◆ Exercise brief ◆
Repeat exactly, and only, the lines from the one containing "This screenshot has height=253, width=433." through the end of the records.

◆ Given records ◆
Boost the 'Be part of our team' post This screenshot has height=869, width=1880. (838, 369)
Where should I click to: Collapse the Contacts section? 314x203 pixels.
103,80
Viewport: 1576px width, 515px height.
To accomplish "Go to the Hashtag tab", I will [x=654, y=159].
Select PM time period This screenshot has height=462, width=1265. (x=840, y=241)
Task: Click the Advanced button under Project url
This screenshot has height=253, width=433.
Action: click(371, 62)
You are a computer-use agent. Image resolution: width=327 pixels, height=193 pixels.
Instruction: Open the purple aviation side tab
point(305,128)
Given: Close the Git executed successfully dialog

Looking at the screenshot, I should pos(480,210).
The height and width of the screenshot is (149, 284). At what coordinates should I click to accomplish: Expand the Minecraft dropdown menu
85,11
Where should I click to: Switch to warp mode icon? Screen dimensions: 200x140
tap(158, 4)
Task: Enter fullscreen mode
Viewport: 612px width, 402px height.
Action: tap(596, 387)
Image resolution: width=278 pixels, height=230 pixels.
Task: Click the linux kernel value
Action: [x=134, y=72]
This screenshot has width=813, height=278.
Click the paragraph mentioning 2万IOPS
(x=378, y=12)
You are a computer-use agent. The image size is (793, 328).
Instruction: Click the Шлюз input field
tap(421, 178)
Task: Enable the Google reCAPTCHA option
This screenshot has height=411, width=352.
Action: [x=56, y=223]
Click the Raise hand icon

◆ Answer box ◆
This screenshot has height=253, width=433.
Action: click(371, 62)
You are a computer-use agent. Image resolution: width=327 pixels, height=193 pixels.
Instruction: Open the purple aviation side tab
point(305,128)
Given: Close the Git executed successfully dialog

Looking at the screenshot, I should pos(480,210).
The height and width of the screenshot is (149, 284). At what coordinates should I click to accomplish: Expand the Minecraft dropdown menu
85,11
Where should I click to: Switch to warp mode icon? Screen dimensions: 200x140
tap(158, 4)
Task: Enter fullscreen mode
Viewport: 612px width, 402px height.
Action: tap(596, 387)
Image resolution: width=278 pixels, height=230 pixels.
Task: Click the linux kernel value
Action: [x=134, y=72]
This screenshot has width=813, height=278.
Click the paragraph mentioning 2万IOPS
(x=378, y=12)
You are a computer-use agent. The image size is (793, 328).
Instruction: Click the Шлюз input field
tap(421, 178)
Task: Enable the Google reCAPTCHA option
This screenshot has height=411, width=352.
Action: [x=56, y=223]
Click the Raise hand icon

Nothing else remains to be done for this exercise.